The nice thing about doing online schooling is that it’s online, making it very flexible for the student. For instance, the student may complete the homework at any time during the day resulting in faster and early completion. Like me, they can wake up early and get the work done or they can sleep in late and do it later. Students may be very busy due to their family life taking a lot of their time from their schedule and delaying them to get their online homework done efficiently and on time as My College Guide puts it: “Most online courses provide you with more flexibility than a traditional on-campus class. This means you can do your coursework around your work schedule and family life. Rather than needing to attend a 9:00am class every week, you can, for the most part, choose when you study, so long as you submit your work by the deadlines given” (My College Guide, 2020).

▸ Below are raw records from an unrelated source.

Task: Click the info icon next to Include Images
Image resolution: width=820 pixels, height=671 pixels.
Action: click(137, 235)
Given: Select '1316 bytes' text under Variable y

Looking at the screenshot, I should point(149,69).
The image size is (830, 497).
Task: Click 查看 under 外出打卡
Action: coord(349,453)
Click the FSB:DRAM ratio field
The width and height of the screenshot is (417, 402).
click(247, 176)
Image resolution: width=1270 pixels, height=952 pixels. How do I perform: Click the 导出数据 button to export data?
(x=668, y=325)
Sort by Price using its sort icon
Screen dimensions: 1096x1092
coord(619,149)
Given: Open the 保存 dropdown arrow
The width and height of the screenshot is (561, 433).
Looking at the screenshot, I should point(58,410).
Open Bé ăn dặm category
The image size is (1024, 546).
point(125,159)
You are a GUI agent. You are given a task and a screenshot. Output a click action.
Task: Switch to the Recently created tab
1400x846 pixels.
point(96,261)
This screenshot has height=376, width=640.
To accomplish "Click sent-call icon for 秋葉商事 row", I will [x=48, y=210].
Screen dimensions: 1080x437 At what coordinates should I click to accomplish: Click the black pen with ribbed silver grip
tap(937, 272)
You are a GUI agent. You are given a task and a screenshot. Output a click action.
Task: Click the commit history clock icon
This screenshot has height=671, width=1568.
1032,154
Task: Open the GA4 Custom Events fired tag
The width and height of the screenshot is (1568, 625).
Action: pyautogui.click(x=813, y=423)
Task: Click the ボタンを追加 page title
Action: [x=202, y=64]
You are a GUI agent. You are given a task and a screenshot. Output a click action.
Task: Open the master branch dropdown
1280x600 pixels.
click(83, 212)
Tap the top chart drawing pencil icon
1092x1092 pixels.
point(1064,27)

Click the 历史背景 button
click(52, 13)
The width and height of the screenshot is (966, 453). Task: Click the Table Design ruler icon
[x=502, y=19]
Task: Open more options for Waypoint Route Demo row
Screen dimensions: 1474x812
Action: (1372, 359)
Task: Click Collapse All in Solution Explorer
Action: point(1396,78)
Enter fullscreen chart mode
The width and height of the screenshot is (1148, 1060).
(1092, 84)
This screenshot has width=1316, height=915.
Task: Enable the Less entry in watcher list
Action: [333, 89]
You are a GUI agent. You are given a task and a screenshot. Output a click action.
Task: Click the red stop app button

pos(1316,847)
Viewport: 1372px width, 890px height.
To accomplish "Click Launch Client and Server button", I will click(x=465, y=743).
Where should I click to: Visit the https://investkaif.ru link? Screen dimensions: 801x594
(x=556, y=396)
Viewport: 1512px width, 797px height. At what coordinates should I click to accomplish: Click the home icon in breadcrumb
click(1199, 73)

There are also hard but feasible commitments with online classes such as the student learning to have self-discipline and self-motivation for them to navigate through the self-teaching process due to not having face to face interaction with the teacher as the University of the People The Education Revolution puts it: “While professors are still accessible digitally and within forums online, there are no physical office hours where you can meet your professor face to face. Although video conferencing is an option for some, it is a different set-up than the traditional environment” (University of the People The Education Revolution, 2020).
For instance, if the student needed to get help with a math problem, instead of waiting until the end of the traditional school day to physically go talk to the teacher they would have to send the teacher an email asking for help. Another con on top of this is the teacher taking too long to respond resulting in an anxious student because the teacher has so many other emails to respond to due to the questions and concerns proposed by the student body. Overall, it really depends on the student’s preferential option and learning style.